Литературные премии: премия газеты «Свенска дагбладет» (1966), премия Совета северных стран (1969), премия Эйвинда Йонсона (1993), премия фонда Сельмы Лагерлёф (1997), «Боньер» (2002), премия Корин немецкой газеты «Die Zeit» (2008).


Великий писатель. Говорю без иронии. Значительный, уж во всяком случае. Огромного роста — такой настоящий викинг. В юности занимался легкой атлетикой (третье место в Швеции по прыжкам в высоту). Неторопливый. Как-то сразу чувствуется значительность в его разговоре. Это серьезность не наигранная, не специальная. Энквист вообще не играл в продолжение этого разговора. Скорее — вежливо снисходил.


Пер Улов, скажите, как давно вы живете в Ваксхольме?

Иногда я вношу некоторые изменения в свою жизнь. Я родом из Северной Швеции, много лет провел в Упсале, женился второй раз в Копенгагене, прожил там пятнадцать лет. Моя последняя жена — то есть третья — родом из Ваксхольма, поэтому начиная с 1993 года мы живем здесь. Это прекрасный маленький городок в шхерах. Думаю, мы будем жить здесь и в будущем.


Иными словами, это не вполне ваш выбор? Так получилось, что вы здесь живете. Если бы вам этот выбор представился сейчас, где бы вы хотели жить?

Нет, я был очень несамостоятельным, всегда преданно следовал за своими женами. Таким образом, я жил в Швеции, Берлине, Лос-Анджелесе, Париже. Но Ваксхольм — вот то место, где мне действительно хотелось бы жить. Он расположен совсем рядом со Стокгольмом. Это прекрасный городок в шхерном архипелаге, здесь замечательная природа. Я не сентиментален. Иногда у меня спрашивают, не хочу ли я переехать обратно в Северную Швецию. Нет, не хочу. Мы живем в самом сердце Швеции, очень близко от центра и одновременно вдали от всего. Мне кажется, что я хотел бы всегда жить в Швеции. По разным причинам я провел уже двадцать лет за рубежом. И когда в 1993 году я вернулся в Швецию, у меня возникло такое чувство, что я наконец-то действительно хочу обратно. Я настоящий швед. Наконец-то я дома.

■ **ЗАДАНИЯ ДЛЯ ВЫПОЛНЕНИЯ**:
1. Перескажите короче абзац отрывка, который начинается словами «Иногда я вношу некоторые изменения». Сохраните его основные факты.
2. Какое место в Швеции по прыжкам в высоту занял Энквист в юности, согласно отрывку?
3. Отредактируйте часть отрывка, начиная со слов «Литературные премии: премия» и продолжая до слов «живете в Ваксхольме?». Приведите её, заменив «викинг» на «великан».

■ **ФРАГМЕНТ НАБОРА ДАННЫХ**:
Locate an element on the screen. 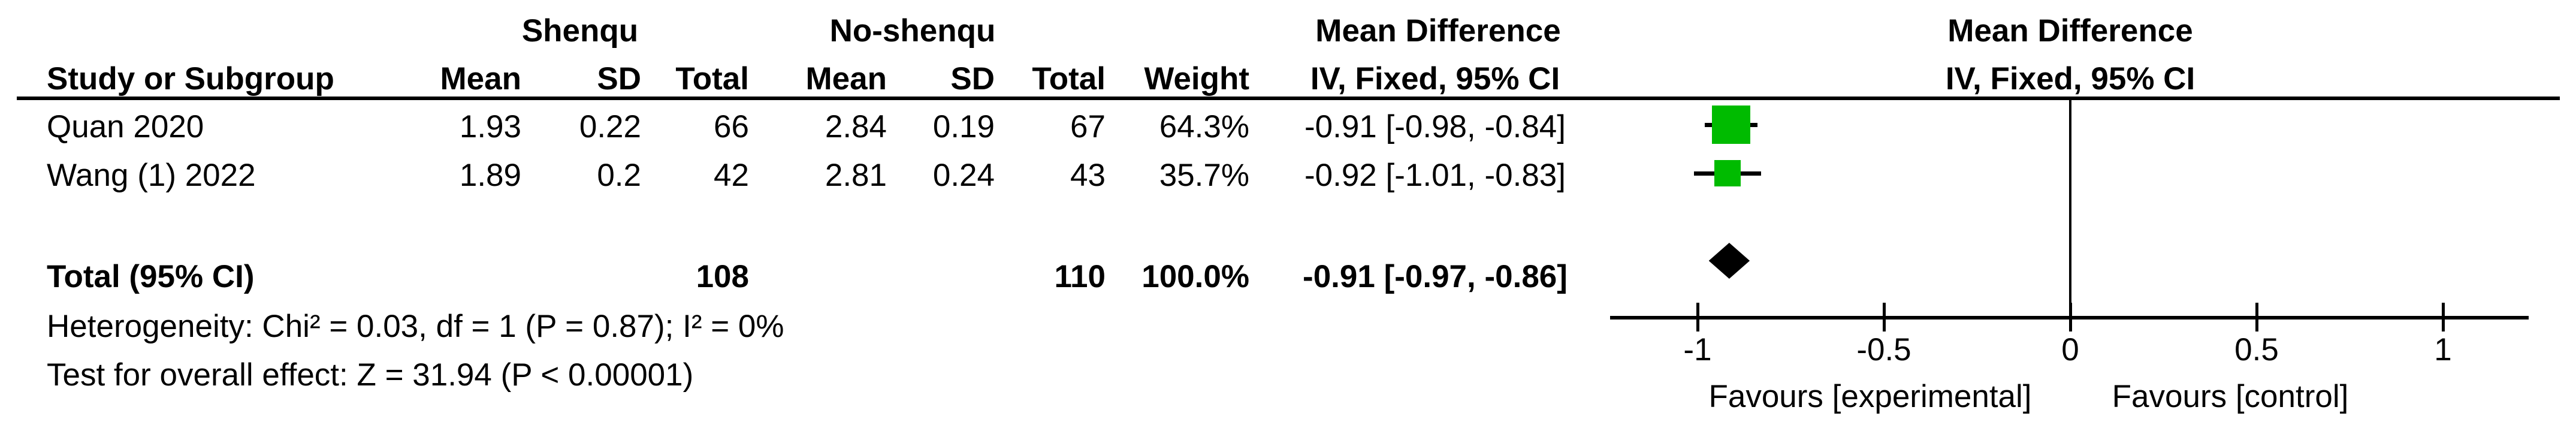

■ **ОТВЕТЫ К ЗАДАНИЯМ**:
1. Энквист родом из Северной Швеции. Много лет он прожил в Упсале, а затем пятнадцать лет в Копенгагене, где женился второй раз. Его третья жена родом из Ваксхольма, поэтому с 1993 года они живут в этом маленьком городке в шхерах и собираются остаться там и дальше.

2. Третье место.

3.
Литературные премии: премия газеты «Свенска дагбладет» (1966), премия Совета северных стран (1969), премия Эйвинда Йонсона (1993), премия фонда Сельмы Лагерлёф (1997), «Боньер» (2002), премия Корин немецкой газеты «Die Zeit» (2008).


Великий писатель. Говорю без иронии. Значительный, уж во всяком случае. Огромного роста — такой настоящий великан. В юности занимался легкой атлетикой (третье место в Швеции по прыжкам в высоту). Неторопливый. Как-то сразу чувствуется значительность в его разговоре. Это серьезность не наигранная, не специальная. Энквист вообще не играл в продолжение этого разговора. Скорее — вежливо снисходил.


Пер Улов, скажите, как давно вы живете в Ваксхольме?